In the game’s penultimate possession, with everyone’s heads still spinning after the controversial call on Edwards, an inbounding Clark, looking for any way to wind the clock down to zero, bounced the ball off the leg of an unsuspecting Bueckers and let it go out of bounds, taking 0.3 seconds off the clock. Spiritually, the move felt connected to Clark’s logo 3s: analytical and improvisational at once, and a touch risky, combining style, flair, and function in a manner that feels embarrassing for the recipient, whether it’s intentional or not. You already got the win. Do you really have to look that cool while doing it?
It was a feat of superior awareness, a split-second recognition of the kind of edge you don’t study in film but only learn because you saw another sicko do it and stored it in a memory folder labeled “kill shots.”

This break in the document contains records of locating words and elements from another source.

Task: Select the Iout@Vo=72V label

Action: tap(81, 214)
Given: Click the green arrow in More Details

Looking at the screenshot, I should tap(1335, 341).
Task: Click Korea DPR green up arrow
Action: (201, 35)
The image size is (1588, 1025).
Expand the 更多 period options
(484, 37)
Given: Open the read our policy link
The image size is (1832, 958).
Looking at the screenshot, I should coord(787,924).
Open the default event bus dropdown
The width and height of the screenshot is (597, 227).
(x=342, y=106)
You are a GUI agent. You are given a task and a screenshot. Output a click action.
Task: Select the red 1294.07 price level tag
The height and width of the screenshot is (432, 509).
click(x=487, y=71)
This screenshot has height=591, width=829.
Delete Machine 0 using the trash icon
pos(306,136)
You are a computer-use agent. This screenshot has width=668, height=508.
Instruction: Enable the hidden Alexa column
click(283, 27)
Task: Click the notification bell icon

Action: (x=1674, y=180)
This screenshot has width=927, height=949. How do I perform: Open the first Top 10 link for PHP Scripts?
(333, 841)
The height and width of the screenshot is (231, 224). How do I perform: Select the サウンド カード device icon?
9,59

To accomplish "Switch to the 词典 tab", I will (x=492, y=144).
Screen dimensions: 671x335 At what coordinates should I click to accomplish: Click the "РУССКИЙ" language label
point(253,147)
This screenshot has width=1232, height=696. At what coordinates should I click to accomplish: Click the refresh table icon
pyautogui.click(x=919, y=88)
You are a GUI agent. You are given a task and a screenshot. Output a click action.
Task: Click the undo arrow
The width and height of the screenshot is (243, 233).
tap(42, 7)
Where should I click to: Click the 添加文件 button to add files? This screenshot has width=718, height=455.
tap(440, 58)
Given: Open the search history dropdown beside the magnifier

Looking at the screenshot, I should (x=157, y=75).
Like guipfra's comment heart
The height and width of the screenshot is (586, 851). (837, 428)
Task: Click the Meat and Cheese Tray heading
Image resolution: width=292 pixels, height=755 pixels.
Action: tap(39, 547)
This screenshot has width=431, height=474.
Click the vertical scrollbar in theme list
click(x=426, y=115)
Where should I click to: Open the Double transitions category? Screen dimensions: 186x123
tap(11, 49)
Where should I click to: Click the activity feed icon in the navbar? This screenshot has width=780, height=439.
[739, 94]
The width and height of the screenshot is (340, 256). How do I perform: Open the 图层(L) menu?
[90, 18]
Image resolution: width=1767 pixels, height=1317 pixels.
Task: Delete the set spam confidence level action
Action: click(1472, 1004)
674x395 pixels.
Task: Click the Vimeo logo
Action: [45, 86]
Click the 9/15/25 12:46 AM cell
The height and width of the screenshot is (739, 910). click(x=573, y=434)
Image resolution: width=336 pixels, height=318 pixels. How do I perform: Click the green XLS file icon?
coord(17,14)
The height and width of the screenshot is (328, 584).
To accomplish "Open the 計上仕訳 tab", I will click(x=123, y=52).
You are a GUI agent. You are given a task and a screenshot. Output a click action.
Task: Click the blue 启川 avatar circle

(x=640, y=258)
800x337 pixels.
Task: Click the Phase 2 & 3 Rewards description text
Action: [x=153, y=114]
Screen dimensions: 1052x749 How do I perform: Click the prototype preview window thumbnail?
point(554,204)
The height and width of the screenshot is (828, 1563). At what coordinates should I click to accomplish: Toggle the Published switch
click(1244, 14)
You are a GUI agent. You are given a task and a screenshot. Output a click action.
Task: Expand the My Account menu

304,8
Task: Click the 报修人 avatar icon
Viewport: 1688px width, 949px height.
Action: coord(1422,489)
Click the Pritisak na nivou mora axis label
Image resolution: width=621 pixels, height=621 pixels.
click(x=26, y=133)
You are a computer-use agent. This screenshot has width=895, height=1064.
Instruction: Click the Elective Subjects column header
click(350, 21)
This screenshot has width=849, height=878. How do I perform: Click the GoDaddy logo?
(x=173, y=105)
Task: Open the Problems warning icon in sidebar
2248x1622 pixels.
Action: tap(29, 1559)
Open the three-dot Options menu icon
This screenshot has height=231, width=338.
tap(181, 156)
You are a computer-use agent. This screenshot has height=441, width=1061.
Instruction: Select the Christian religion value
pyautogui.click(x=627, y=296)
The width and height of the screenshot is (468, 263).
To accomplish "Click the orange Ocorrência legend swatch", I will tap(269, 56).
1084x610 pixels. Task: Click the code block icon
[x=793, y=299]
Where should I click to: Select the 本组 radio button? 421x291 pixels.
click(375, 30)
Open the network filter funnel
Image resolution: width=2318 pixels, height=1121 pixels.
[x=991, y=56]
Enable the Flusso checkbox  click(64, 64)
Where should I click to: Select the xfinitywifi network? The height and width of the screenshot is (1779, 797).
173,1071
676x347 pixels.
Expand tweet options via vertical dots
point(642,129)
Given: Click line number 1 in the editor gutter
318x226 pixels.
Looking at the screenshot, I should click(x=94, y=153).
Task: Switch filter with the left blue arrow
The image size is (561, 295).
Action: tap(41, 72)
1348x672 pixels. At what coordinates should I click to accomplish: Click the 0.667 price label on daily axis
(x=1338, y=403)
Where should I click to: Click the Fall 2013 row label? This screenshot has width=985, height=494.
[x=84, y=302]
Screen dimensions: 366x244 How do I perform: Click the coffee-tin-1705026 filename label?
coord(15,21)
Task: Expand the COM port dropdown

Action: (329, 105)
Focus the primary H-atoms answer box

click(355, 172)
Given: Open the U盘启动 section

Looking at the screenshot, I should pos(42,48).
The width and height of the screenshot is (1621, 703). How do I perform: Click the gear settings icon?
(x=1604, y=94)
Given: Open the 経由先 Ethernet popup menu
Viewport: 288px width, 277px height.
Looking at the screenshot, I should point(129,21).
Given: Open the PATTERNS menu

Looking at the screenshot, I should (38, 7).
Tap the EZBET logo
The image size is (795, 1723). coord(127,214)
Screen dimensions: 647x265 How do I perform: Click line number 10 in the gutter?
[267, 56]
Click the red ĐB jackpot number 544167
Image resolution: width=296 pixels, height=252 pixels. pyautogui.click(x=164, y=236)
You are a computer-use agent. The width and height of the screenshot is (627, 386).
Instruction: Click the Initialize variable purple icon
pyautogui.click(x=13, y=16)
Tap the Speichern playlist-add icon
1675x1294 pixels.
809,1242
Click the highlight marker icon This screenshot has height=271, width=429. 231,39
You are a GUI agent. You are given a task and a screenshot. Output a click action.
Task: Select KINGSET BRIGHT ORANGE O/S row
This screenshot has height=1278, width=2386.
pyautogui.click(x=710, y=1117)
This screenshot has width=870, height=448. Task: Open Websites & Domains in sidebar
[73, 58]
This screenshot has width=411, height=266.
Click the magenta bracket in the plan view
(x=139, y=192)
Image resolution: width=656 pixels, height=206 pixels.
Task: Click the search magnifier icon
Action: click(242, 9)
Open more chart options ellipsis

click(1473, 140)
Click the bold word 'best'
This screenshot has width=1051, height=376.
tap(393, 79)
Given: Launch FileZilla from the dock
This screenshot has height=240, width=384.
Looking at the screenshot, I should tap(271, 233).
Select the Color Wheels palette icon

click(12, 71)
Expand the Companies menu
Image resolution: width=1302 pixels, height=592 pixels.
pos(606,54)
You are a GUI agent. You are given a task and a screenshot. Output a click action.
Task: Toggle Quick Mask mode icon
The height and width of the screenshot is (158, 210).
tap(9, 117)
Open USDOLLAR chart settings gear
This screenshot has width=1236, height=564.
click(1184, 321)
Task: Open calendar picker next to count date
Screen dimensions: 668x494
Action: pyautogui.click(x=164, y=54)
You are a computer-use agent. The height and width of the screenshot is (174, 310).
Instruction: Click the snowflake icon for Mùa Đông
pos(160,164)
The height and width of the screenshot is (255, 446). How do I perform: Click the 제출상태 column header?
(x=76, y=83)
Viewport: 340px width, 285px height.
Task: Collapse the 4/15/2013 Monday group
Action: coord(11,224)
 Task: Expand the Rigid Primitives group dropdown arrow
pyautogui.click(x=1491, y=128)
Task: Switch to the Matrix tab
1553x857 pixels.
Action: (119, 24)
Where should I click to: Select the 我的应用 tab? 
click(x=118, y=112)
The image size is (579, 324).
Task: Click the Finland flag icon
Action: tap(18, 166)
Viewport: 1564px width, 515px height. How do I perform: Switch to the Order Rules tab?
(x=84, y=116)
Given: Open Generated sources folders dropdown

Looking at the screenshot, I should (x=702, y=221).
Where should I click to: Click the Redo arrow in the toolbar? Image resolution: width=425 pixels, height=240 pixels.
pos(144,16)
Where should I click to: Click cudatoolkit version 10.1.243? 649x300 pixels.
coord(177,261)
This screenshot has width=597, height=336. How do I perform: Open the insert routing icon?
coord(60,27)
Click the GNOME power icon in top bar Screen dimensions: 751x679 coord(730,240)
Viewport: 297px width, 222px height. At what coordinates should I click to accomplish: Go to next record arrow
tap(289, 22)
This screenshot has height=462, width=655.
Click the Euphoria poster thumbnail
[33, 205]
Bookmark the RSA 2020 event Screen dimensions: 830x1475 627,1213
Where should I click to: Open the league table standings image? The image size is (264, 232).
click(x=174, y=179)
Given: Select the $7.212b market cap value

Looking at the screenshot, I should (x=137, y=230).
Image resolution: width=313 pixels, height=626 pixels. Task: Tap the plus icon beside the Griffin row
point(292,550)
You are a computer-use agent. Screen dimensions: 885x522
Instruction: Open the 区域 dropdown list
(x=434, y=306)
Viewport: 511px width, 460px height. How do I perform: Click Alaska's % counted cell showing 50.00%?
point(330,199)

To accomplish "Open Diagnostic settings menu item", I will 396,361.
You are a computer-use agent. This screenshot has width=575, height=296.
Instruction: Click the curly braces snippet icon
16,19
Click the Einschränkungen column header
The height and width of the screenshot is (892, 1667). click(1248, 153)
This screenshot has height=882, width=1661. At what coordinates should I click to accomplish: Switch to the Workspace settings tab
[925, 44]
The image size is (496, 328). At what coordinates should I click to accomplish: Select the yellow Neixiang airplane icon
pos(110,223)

After the game, she tried to explain it in the most affable way possible. “I think, it’s just like, I watch a lot of basketball. I understand basketball. She had her back turned to me. The biggest thing at that point of the game is you just want the clock to go down. You don’t want to give them the ball, but she had her back completely turned and I just went for it, and it kind of worked.”
Clark’s gambit paid off, while errors of omission, down to the final shot the Huskies never got, cost UConn in the end.